By the time Apollo 17 landed on the moon, Siân had already joined the Overseas Women’s Club of Madras and made her first proper friends in India. There was Darlene Malhotra, née Adams, a paediatrician from Tennessee, who had met her husband, Praveen, at an Elvis Presley concert in Las Vegas, and after an intense LSD experience decided to get married and take six months to travel to India overland. And there was Janet Krishnamurti, née Miller, from Plymouth, who had been sufficiently seduced by Keshav, a Merchant Navy man, in 1956, to follow him on a ship all the way back to India, even though he warned her she’d have to share him with his overbearing, widowed mother who had always lived with him, and would continue to live with him until one of them died. The relationships that Babo and Siân forged with these two couples would become the core friendships of their lives. Twice a week at least, they’d meet on the lawns of the Madras Gymkhana Club to drink G&Ts and discuss everything from the situation in Vietnam to the new Bond movie playing at Casino. These were happy nights, filled with music, dance and drink – freedoms Babo and Siân had only ever experienced together in London.

This was also the time Siân threw herself into a blitz of charity work. Through the many social and charitable arms of the OWC, Siân found a way to deal with the overwhelming guilt she had carried around ever since she’d arrived in Bombay and seen those families sleeping on the pavements. She knitted blankets for the sick and taught English to slum children. She held the wrinkled hands of men and women abandoned by their families, and made embroidered table mats with the Little Sisters of the Poor. Siân loved them all, visited them in mental institutions and cancer wards, wept when she heard stories of how they were chained to their beds at night, felt delirious shivers of joy when orphaned children came scampering out to greet her, crying, ‘Aunty Aunty’. It seemed incongruous that her own child was no trouble at all; seemed happy to be slathered down with mustard oil everyday, and be bounced about on Selvi’s hefty thighs to the tune of old Tamil film songs.
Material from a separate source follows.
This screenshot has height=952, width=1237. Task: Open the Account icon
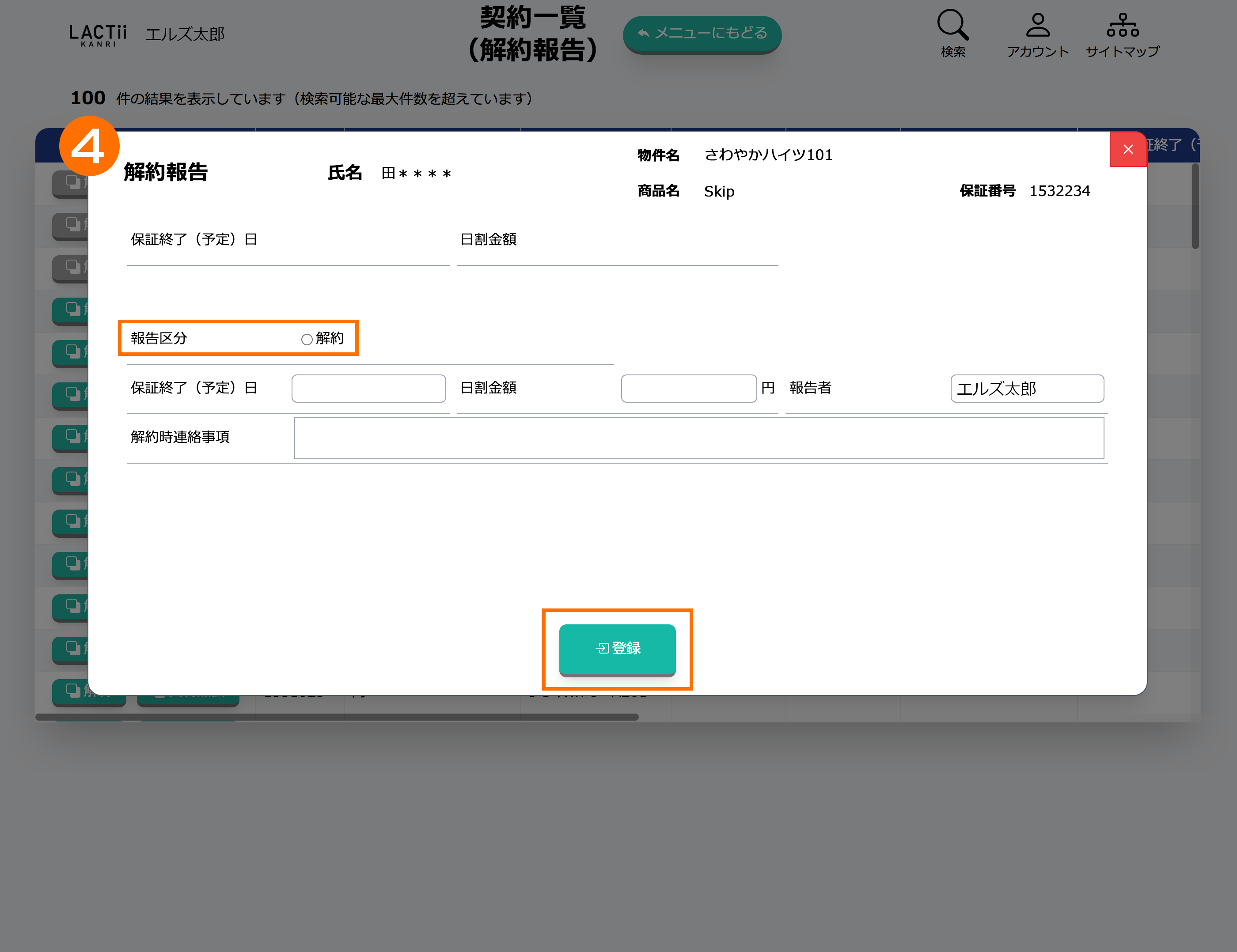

It was at this relatively peaceful stage in their life when Siân discovered she was pregnant again. During this second pregnancy, things went much more smoothly. This time, in the privacy of her own home, Siân could sit for entire mornings in her kaftan reading
Dr Spock’s Baby and Child Care
manuals, while Mayuri played with blocks on the veranda under Selvi’s vigilant eye. The barrage of advice from the ladies of the Patel clan was somewhat deflected towards Meenal, who was also expecting – her first – and who had come home a few months before the delivery, as custom dictated. With Meenal absorbing the full force of Trishala’s attention (and in truth, she was only too happy to be able to put her feet up and be hand-fed till she bloated out like a pot-bellied pig), Siân was free to continue with her everyday routines as long as she deposited Mayuri at Sylvan Lodge once a week with her small overnight case, so her grandmother could lavish undivided attention on her, and so Mayuri could play with her new friend – Darayus’s grandson, Cyrus, a gangly child with weak eyes, whose parents lived in America. In the evenings, Siân went walking in the Garden of Redemption, and every Friday she sat with Ms Douglas under the banyan tree and thought about what Manna was saying:
Do you know a thing just by naming it?
At nights, when Babo returned to her and they lay down with each other away from the pushing, poking and pulling of the outside world, Siân could finally consider quietness, and what it really meant in this country.